Phil Jackson foi o único que sempre apoiou Hodges. Em 1991, durante a ‘Operação Deserto’ em plena Guerra do Golfo, se pronunciou: “Se bombardearmos, vamos deixar uma criança órfã, que vai crescer com sentimento de vingança. Não celebrem porque haverá represálias.” Nem Jordan, nem Pippen, nem mesmo Kerr, famoso pela sua implicação na atualidade, ou Toni Kukoc, que nasceu na Iugoslávia, se pronunciaram contra o bombardeio sistemático no Iraque. Somente Phil e claro, Hodges.
Por isso, depois de 13 anos sem pisar na liga americana, e viajando por Turquia, Suécia, Canadá e a extinta CBA, Phil foi quem ofereceu a Hodges uma vaga como assistente dos Lakers, Primeiro de Kobe, depois de Paul Gasol. De Los Angeles, foi aos Knicks, onde acabou sendo o assistente interino dos Westchester Knicks, na D-League.

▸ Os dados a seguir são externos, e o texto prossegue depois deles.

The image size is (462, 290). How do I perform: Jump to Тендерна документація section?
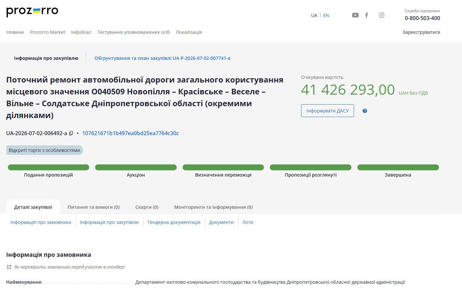coord(174,222)
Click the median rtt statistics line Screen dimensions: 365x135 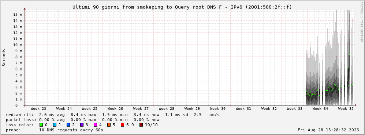point(113,115)
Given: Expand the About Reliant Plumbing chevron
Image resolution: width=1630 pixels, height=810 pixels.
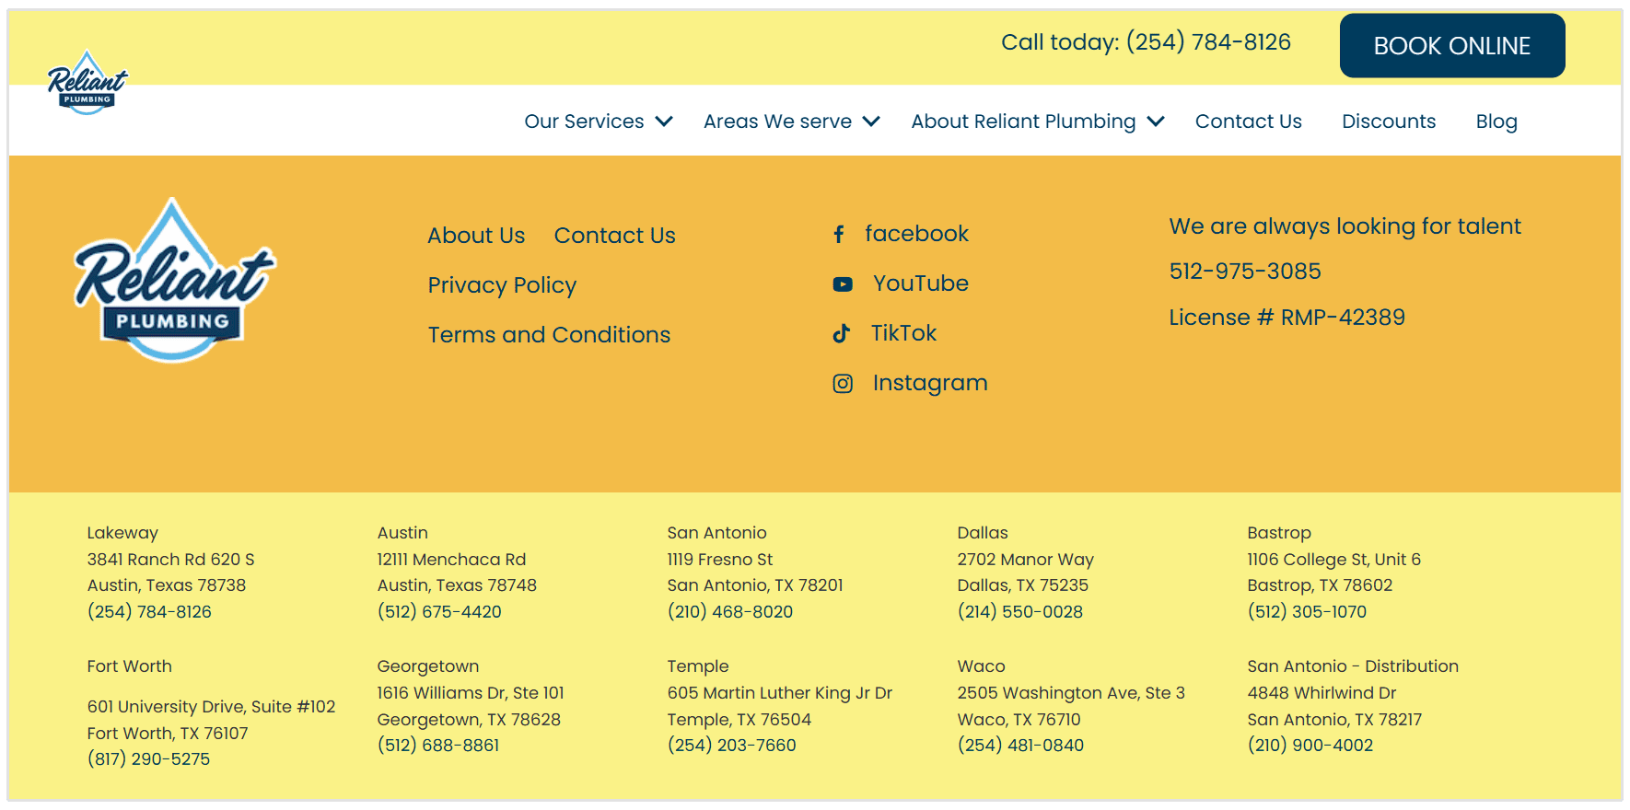Looking at the screenshot, I should coord(1156,122).
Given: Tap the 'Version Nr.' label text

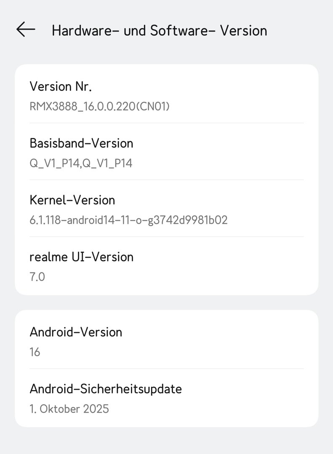Looking at the screenshot, I should point(61,87).
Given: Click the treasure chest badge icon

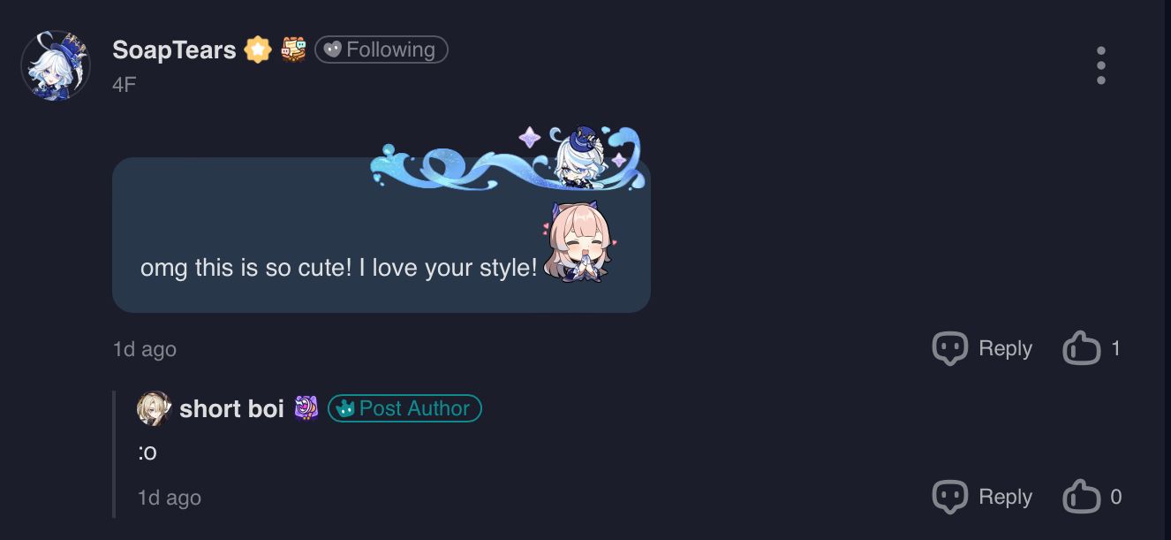Looking at the screenshot, I should 294,49.
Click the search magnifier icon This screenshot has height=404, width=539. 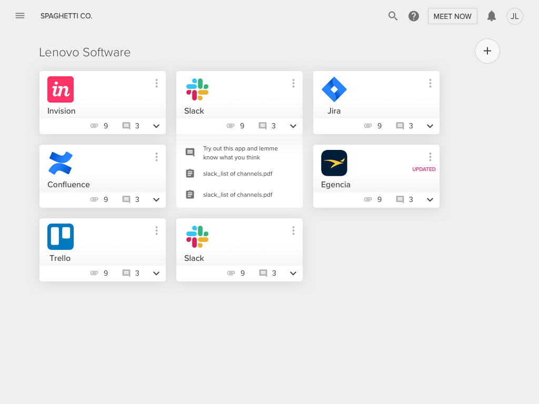click(393, 16)
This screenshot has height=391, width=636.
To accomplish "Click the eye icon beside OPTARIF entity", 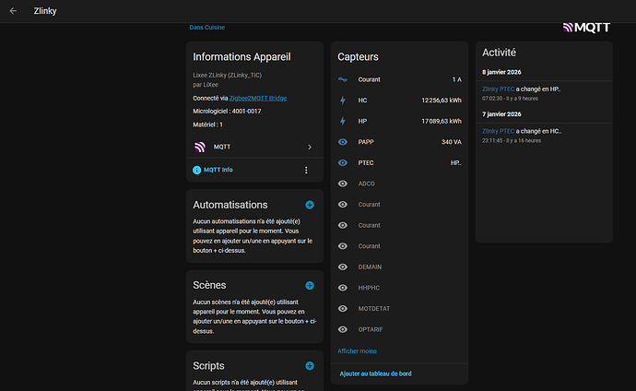I will click(x=343, y=329).
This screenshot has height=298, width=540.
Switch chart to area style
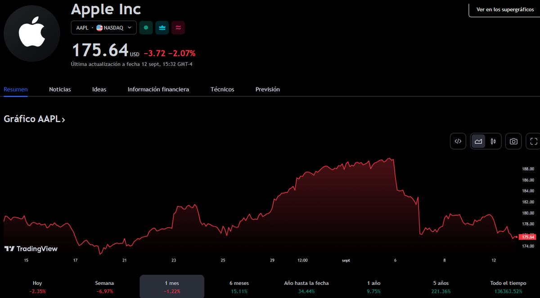tap(478, 141)
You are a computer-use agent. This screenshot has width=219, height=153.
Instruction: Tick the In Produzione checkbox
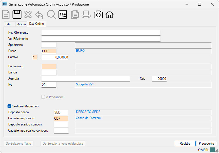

Passou-se o tempo e ele retornou à Chicago, dessa vez não nos Bulls, mas sim nos Rich East High School, onde treina adolescentes de 14 à 17 anos. Continua com o ativismo, agora educando os mais jovens. O julgamento ficou deixado de lado, no passado. Vendeu os anéis e os títulos das cestas de três pontos para poder sustentar sua família. Um dos melhores arremessadores da época passou para a história por ter sido silenciado na melhor liga do mudo e é exemplo para muitos estudantes que sonham em chegar à NBA.
“Dr. King foi um exemplo, Malcolm X foi um exemplo. Precisamos escolher se queremos seguir seus legados, o legado daqueles que nos ensinaram lições”.